→ **YOUR OBJECTIVE**
Beginning with the line in which "Viewport: 1378px width, 842px height." appears, transcribe each line word for word until the records end. Do not include pictures.

* * * * * * * * *

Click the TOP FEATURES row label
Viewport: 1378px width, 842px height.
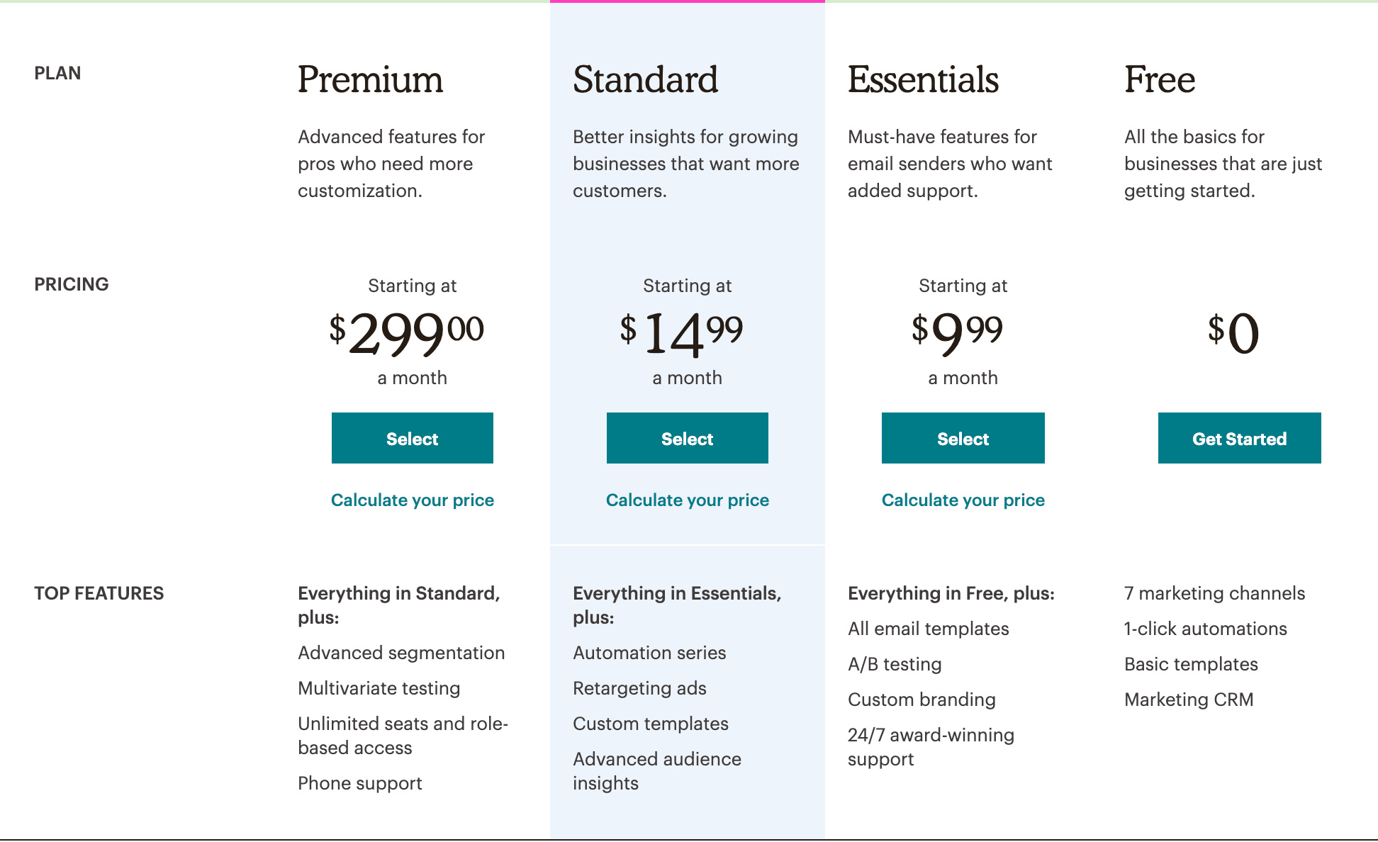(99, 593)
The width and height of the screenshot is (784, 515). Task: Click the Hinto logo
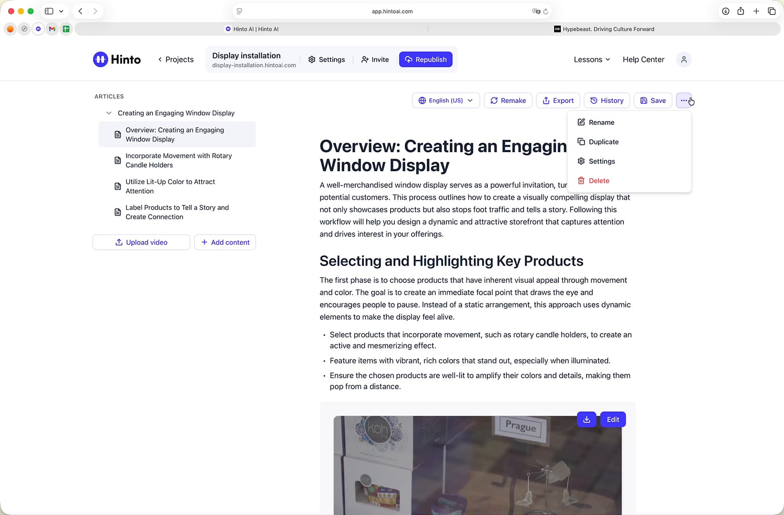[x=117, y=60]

* * * * * * * * *

→ **YOUR SOLUTION**
Viewport: 1378px width, 842px height.
(99, 593)
The width and height of the screenshot is (784, 515). Task: Click the Hinto logo
[x=117, y=60]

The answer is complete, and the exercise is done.